Is ~90ms really worth this level of complexity? My hunch is that just
avoiding the pathological large-byte-copy case accounts for most of the
benefit, and optimisation beyond that has severely diminishing returns.
The additional code looked like it saved us another 12ms (worst case) by providing the compiler on-going clues to the alignment expected by the pointers (to memcpy). You are right, that is a diminishing return for so much complexity.

Adjusted __memset_io to use the same pattern of access, although it
does not have a harmonic relationship between two pointers to worry
about, and thus the benefit is balance and not nearly as dramatic.

Signed-off-by: Mark Salyzyn <salyzyn@xxxxxxxxxxx>
Cc: Kees Cook <keescook@xxxxxxxxxxxx>
Cc: Anton Vorontsov <anton@xxxxxxxxxx>
Cc: Tony Luck <tony.luck@xxxxxxxxx>
Cc: Catalin Marinas <catalin.marinas@xxxxxxx>
Cc: Will Deacon <will.deacon@xxxxxxx>
Cc: Anton Vorontsov <anton@xxxxxxxxxx>
Cc: linux-arm-kernel@xxxxxxxxxxxxxxxxxxx
Cc: linux-kernel@xxxxxxxxxxxxxxx

---
arch/arm64/kernel/io.c | 199 ++++++++++++++++++++++++++++++++++++++-----------
1 file changed, 156 insertions(+), 43 deletions(-)

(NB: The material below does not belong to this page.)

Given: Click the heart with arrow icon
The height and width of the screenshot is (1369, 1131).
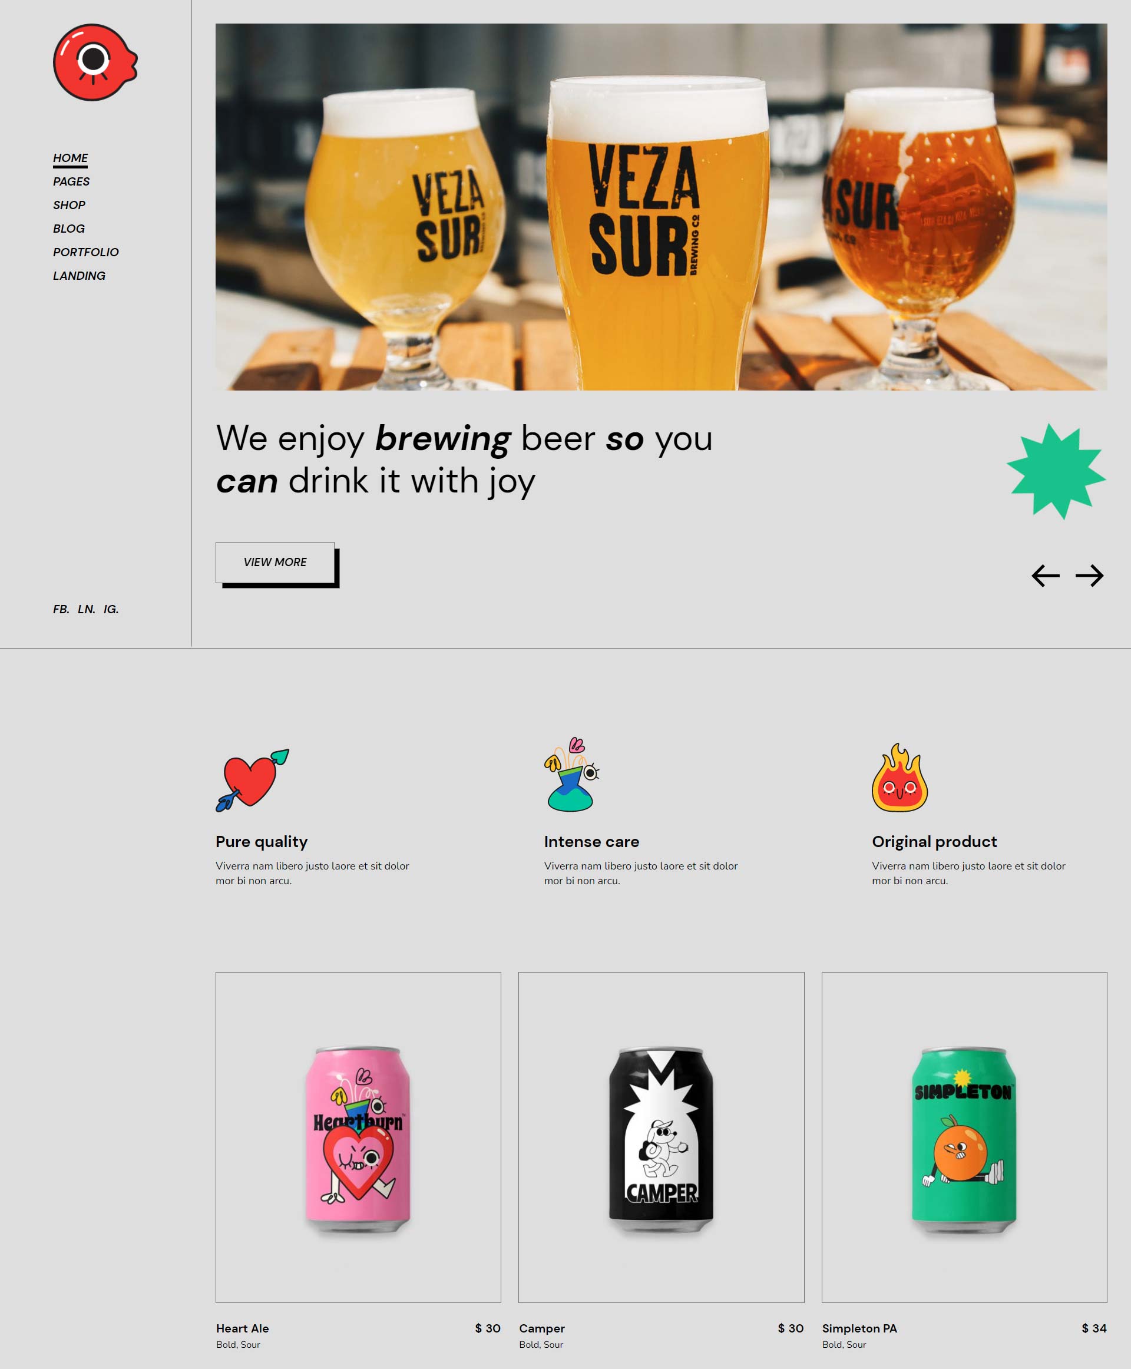Looking at the screenshot, I should point(252,780).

diff --git a/arch/arm64/kernel/io.c b/arch/arm64/kernel/io.c
index 354be2a872ae..14ef7c8f20ea 100644
--- a/arch/arm64/kernel/io.c
+++ b/arch/arm64/kernel/io.c
@@ -20,61 +20,147 @@
#include <linux/types.h>
#include <linux/io.h>
+/* if/while helpers assume from, to and count vars accessible in caller */
+
+/* arguments to helpers to ensure proper combinations */
+#define byte b, u8
+#define word w, u16
+#define longword l, u32
+#define quad q, u64
+
+/* read helper for unaligned transfers needing intermediate hold and memcpy */
+#define _do_unaligned_read(op, align_type, width, type) do { \
+ op(count >= sizeof(type)) { \
+ type hold = __raw_read##width##(from); \
+ \
+ memcpy((align_type *)to, &hold, sizeof(type)); \
+ to += sizeof(type); \
+ from += sizeof(type); \
+ count -= sizeof(type); \
+ } \
+} while (0)
+#define if_unaligned_read(type, x) _do_unaligned_read(if, type, x)
+#define while_unaligned_read(type, x) _do_unaligned_read(while, type, x)
+
+/* read helper for aligned transfers */
+#define _do_aligned_read(op, width, type) \
+ _do_unaligned_read(op, type, width, type)
+#define if_aligned_read(x) _do_aligned_read(if, x)
+#define while_aligned_read(x) _do_aligned_read(while, x)
Yuck. That's an unreadable code construction kit if ever I saw one.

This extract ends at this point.